PHOTOGRAPHS of Lawrence of Arabia that were hidden for decades have emerged from the archives of the Public Records Office in the North of Ireland.
Staff member Colin Shaw was following up on an inquiry he had received about TE Lawrence, who was best known as Lawrence of Arabia, when he came across the documents.
“The more I investigated Lawrence’s background, the more intrigued I became” Mr Shaw said.
“Although I had seen the movie, I was amazed at how much more there was to this gentleman.”
Thomas Edward Lawrence, known as TE Lawrence and later Lawrence of Arabia, was a British archaeologist and military officer.
He became renowned for his liaison role in the Sinai and Palestine Campaign and the Arab Revolt against Ottoman Turkish rule of 1916–18, which eventually saw the dissolution of the Ottoman Empire.
Lawrence gained an almost mythical reputation in the Arab countries after ensuring the surrounding territories freedom.
Film fans will know Lawrence from the 1962 film based on his life, Lawrence of Arabia, in which Irish actor Peter O’Toole portrayed him.
Despite O’Toole’s impressive 6’3” frame, Lawrence was only 5’’5” – which initially saw him rejected by the British Army.
“For somebody who died at a relatively young age, 46, he achieved so much,” Mr Shaw said.
“He was a practising archaeologist in the Middle East before he joined the army.”
But his little known connection to Ireland led to the emergence of these rare pictures – including one of Lawrence on the motorcycle that he would be killed on in May 1935.
His biographer, Harford Montgomery Hyde, was a Belfast barrister and MP – and was among the first to examine Lawrence’s life.
It was among documents collected by Hyde that these pictures lay collecting dust - presumably since the 1970s, when he completed his biography of Lawrence.
Lawrence was born in Wales in 1888 to an Anglo-Irish father, Sir Thomas Chapman.
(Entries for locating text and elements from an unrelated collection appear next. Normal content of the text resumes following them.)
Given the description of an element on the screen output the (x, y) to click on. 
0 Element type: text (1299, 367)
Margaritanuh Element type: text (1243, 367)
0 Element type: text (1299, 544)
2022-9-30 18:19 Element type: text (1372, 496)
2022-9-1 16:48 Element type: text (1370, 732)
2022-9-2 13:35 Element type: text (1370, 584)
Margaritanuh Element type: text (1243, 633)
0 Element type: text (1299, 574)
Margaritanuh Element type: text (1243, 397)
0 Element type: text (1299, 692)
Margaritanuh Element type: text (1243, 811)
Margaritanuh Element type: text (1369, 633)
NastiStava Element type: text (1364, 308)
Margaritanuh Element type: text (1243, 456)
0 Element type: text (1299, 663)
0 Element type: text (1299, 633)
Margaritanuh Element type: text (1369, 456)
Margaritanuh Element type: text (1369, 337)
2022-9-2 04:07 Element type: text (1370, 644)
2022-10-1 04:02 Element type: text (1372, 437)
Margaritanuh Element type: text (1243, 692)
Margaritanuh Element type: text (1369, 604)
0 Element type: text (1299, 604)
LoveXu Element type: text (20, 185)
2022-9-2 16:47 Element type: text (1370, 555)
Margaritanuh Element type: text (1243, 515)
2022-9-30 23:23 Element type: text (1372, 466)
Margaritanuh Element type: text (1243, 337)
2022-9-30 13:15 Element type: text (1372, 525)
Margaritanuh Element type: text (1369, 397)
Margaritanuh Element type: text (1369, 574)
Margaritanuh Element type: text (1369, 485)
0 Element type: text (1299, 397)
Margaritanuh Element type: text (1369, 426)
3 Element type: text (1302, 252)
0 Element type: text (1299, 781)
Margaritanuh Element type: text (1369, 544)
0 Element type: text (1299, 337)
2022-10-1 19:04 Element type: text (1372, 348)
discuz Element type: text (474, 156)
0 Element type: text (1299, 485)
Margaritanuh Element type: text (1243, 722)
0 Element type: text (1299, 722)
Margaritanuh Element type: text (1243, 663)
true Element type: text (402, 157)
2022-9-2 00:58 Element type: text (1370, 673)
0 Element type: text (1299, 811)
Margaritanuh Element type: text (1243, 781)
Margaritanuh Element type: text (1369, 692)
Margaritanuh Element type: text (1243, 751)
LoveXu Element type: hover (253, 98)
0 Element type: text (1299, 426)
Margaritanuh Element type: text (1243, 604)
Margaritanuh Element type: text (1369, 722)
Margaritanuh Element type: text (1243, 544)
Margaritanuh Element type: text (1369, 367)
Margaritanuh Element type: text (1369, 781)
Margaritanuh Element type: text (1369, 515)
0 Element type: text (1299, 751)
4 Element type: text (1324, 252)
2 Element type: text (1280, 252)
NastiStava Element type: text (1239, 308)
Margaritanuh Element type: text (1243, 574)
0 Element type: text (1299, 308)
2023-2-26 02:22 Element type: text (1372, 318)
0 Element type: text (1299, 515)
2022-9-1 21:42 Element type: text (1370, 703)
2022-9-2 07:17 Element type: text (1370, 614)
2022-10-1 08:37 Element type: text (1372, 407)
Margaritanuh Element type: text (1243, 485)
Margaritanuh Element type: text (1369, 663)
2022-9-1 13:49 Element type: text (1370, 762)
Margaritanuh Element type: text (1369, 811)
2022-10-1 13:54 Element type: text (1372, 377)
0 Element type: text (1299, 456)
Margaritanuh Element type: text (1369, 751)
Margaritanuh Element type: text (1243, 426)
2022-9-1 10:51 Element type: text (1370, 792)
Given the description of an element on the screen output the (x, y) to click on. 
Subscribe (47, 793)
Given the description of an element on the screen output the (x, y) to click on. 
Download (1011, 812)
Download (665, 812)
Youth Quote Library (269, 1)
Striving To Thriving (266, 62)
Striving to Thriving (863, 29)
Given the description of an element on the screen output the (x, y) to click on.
Unusually for Victorian Britain, he was born outside of wedlock.
Lawrence’s Irish roots can be traced back to Co. Westmeath, through his father.
And Mr Shaw’s digging also led him to discover that Lawrence’s untimely death in a motorcycle accident led the British Army to re-examine their safety protocol.
“I subsequently found out that Hugh Cairns, the neurosurgeon who tended his injuries, would later write a pioneering study which would lead to the British Army ordering all despatch riders to wear safety helmets in November 1941,” he said.
“I had no idea that there had been so much resistance to the wearing of helmets.”